### Task input
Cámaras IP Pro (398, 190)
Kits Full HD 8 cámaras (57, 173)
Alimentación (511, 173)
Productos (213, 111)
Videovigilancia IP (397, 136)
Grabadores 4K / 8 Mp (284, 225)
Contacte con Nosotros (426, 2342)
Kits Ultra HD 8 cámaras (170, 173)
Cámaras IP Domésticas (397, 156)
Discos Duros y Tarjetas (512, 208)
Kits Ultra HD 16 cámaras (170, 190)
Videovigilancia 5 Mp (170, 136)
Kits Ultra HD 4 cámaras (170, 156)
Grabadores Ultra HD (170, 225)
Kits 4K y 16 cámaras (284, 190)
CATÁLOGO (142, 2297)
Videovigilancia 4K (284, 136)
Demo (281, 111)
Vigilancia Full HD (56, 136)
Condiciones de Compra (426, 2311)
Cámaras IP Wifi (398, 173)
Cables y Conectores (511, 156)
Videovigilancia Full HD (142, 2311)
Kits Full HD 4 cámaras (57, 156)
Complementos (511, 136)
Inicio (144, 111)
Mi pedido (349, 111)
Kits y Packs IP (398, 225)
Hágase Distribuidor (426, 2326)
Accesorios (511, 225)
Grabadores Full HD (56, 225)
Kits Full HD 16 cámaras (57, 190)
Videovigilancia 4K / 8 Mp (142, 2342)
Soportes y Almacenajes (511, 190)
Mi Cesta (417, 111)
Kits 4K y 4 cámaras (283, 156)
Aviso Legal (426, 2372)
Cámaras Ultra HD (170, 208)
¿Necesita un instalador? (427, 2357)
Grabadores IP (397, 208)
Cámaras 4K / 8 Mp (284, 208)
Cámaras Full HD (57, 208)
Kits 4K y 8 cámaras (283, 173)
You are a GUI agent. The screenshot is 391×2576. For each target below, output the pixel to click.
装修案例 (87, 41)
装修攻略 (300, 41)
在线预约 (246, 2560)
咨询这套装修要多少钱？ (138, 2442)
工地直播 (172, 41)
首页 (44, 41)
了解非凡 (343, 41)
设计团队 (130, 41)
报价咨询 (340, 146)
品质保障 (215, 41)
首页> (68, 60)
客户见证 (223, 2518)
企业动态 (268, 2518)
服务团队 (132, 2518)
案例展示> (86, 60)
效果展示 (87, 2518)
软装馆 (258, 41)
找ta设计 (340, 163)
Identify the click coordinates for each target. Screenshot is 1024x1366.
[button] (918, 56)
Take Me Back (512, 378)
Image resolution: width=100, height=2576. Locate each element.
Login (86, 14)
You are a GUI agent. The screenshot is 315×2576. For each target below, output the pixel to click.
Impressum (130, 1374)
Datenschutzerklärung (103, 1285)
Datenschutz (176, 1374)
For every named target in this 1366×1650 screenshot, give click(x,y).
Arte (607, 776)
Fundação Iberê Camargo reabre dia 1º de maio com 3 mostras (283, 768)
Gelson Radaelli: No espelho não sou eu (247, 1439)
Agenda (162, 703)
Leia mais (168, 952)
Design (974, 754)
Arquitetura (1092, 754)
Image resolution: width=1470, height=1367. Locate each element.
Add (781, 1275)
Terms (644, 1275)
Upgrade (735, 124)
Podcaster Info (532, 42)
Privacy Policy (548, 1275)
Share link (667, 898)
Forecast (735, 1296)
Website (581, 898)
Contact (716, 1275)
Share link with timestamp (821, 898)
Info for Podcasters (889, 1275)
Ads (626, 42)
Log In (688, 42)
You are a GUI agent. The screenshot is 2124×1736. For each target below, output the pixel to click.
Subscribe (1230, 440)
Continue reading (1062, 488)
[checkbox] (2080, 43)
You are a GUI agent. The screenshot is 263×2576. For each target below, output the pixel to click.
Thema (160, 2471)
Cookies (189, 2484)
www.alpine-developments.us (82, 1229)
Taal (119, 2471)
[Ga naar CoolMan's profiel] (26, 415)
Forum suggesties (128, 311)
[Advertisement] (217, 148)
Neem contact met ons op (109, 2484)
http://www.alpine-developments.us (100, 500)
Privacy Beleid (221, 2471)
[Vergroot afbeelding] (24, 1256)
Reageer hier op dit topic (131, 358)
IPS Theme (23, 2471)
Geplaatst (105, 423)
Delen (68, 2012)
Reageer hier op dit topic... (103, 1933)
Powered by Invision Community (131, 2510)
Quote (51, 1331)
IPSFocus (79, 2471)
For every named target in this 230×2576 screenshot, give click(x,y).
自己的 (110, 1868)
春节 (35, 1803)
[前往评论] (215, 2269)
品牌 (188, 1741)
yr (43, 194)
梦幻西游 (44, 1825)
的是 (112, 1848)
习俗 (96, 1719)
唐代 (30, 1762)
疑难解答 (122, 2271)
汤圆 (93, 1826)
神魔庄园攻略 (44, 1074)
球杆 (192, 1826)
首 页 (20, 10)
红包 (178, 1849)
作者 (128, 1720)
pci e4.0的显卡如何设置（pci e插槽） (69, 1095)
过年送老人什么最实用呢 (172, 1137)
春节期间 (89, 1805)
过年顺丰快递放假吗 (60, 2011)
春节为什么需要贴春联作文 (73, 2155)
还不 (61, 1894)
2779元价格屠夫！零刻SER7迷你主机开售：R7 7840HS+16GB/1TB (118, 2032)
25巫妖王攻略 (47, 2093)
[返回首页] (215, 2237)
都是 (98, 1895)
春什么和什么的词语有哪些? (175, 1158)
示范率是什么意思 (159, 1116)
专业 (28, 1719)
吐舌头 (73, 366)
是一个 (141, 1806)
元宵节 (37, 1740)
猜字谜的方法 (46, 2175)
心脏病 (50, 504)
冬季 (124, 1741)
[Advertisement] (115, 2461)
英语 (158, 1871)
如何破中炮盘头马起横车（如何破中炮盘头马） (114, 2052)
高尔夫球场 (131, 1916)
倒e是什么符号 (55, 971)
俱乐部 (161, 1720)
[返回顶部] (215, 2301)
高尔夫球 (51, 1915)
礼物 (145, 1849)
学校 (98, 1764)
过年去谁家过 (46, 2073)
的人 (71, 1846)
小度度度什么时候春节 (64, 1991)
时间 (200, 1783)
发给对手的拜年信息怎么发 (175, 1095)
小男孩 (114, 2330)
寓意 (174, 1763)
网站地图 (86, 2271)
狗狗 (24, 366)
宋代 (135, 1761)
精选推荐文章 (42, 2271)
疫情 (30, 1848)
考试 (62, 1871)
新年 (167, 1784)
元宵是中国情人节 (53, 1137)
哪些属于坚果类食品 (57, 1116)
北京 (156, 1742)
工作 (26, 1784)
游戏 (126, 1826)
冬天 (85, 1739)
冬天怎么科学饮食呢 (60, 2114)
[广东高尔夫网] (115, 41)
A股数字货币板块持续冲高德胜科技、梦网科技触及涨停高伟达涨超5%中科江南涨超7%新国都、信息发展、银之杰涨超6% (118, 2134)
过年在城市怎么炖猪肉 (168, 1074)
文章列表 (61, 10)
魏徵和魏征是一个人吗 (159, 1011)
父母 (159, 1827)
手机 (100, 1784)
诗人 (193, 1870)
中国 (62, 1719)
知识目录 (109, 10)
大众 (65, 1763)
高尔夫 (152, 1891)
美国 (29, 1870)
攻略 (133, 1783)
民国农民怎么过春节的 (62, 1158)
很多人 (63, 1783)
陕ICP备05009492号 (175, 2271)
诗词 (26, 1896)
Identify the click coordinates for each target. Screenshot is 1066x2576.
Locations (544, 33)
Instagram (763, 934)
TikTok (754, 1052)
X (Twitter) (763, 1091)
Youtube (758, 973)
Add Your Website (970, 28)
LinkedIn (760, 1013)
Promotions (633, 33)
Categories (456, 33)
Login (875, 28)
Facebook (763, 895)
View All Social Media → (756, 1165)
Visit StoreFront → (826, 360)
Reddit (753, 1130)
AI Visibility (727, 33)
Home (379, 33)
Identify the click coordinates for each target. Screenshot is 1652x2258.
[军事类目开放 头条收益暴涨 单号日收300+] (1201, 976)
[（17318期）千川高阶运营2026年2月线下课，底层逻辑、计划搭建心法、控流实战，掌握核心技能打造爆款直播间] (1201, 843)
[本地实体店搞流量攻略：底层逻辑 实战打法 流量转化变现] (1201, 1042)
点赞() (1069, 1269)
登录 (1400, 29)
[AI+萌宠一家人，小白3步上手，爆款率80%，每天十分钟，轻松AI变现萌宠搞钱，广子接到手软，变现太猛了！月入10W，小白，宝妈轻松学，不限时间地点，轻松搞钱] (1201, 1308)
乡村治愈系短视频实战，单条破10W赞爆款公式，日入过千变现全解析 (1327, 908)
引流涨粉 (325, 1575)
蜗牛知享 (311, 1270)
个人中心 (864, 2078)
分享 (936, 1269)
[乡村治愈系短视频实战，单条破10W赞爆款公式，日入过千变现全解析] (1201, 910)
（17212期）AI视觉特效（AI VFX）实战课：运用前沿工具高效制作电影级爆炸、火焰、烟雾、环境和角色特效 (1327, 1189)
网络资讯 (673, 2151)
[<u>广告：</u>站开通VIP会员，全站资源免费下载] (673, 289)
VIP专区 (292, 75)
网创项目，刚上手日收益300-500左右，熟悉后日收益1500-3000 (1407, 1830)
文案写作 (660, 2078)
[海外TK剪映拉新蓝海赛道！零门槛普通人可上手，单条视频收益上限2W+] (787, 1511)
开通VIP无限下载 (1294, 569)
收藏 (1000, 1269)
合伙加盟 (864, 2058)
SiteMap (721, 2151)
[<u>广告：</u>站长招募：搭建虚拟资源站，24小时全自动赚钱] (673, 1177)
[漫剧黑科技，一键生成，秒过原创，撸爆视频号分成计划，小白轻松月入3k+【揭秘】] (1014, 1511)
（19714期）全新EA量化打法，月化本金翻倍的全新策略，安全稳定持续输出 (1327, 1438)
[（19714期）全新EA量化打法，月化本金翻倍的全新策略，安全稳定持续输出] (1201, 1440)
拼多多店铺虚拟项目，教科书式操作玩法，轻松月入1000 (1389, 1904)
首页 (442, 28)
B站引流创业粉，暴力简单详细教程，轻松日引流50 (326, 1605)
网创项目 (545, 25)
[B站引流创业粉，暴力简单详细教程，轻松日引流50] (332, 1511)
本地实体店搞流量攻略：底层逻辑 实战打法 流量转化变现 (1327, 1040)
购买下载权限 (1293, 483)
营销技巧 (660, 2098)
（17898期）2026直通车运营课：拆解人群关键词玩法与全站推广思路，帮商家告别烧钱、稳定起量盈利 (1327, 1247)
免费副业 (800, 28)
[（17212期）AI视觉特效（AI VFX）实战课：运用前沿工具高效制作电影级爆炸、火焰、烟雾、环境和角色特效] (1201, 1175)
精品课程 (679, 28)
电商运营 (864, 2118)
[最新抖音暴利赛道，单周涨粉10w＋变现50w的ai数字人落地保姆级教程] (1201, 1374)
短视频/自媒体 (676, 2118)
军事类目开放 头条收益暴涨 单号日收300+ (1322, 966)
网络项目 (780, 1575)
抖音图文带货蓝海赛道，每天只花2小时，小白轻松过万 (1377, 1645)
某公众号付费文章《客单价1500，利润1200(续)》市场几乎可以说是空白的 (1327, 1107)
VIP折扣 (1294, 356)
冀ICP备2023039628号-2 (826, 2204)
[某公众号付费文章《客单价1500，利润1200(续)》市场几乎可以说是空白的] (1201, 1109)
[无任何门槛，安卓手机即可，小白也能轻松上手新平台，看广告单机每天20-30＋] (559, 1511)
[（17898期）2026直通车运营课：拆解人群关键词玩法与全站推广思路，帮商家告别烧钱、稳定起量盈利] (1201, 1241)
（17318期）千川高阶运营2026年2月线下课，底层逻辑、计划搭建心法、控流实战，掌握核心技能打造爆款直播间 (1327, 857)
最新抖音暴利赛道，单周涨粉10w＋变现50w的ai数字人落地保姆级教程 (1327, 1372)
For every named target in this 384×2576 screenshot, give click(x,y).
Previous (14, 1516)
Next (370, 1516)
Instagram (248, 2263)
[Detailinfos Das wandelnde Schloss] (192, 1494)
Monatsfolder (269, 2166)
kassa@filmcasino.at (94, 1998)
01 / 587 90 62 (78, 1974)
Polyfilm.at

### The problem
The first line of the listing above through the line containing "Cámaras IP Wifi (398, 173)": print exactly that, both ends included.

### Output for this exercise
Cámaras IP Pro (398, 190)
Kits Full HD 8 cámaras (57, 173)
Alimentación (511, 173)
Productos (213, 111)
Videovigilancia IP (397, 136)
Grabadores 4K / 8 Mp (284, 225)
Contacte con Nosotros (426, 2342)
Kits Ultra HD 8 cámaras (170, 173)
Cámaras IP Domésticas (397, 156)
Discos Duros y Tarjetas (512, 208)
Kits Ultra HD 16 cámaras (170, 190)
Videovigilancia 5 Mp (170, 136)
Kits Ultra HD 4 cámaras (170, 156)
Grabadores Ultra HD (170, 225)
Kits 4K y 16 cámaras (284, 190)
CATÁLOGO (142, 2297)
Videovigilancia 4K (284, 136)
Demo (281, 111)
Vigilancia Full HD (56, 136)
Condiciones de Compra (426, 2311)
Cámaras IP Wifi (398, 173)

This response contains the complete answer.